OBJECTIF → Dans le texte fourni, quels droits sont rattachés au « métier » de la poésie ?

TEXTE FOURNI →
▼

Et puis je trouve intéressante aussi cette accusation de « poètes auto-proclamés » qu’on a beaucoup entendue : elle dénote une vision romantique et surannée selon laquelle « poète » serait un jugement de valeur, un compliment, un qualificatif si honorifique qu’il ne pourrait qu’être décerné par autrui. Rien à voir avec un quelconque métier, alors que justement les débats actuels dans ce champ portent sur la défense de cette perception d’un “métier” de la poésie, avec ses activités (écriture, participation à des lectures, festivals, ateliers), mais aussi ses droits (rémunération, protection juridique), indépendamment de toute question de valeur. Encore un élément qui témoigne de la grande méconnaissance de ce champ par toutes ces personnes qui se sont pourtant crues légitimes à donner leur opinion sur cette affaire.

 

 

Que pensez-vous du départ de Sophie Nauleau de la tête du Printemps des Poètes ? Qu'avez-vous pensé de son communiqué de départ qui faisait allusion de manière ignoble aux Camps ? N'est-ce pas plutôt une manière de prétexte car elle est accusée, selon Le Monde, de violences managériales répétées ?

▲

DONNÉES FOURNIES →
▼

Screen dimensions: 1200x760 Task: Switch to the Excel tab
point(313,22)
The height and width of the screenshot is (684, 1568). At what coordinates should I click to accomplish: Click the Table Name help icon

▲

RÉPONSE RÉDIGÉE → La rémunération et la protection juridique.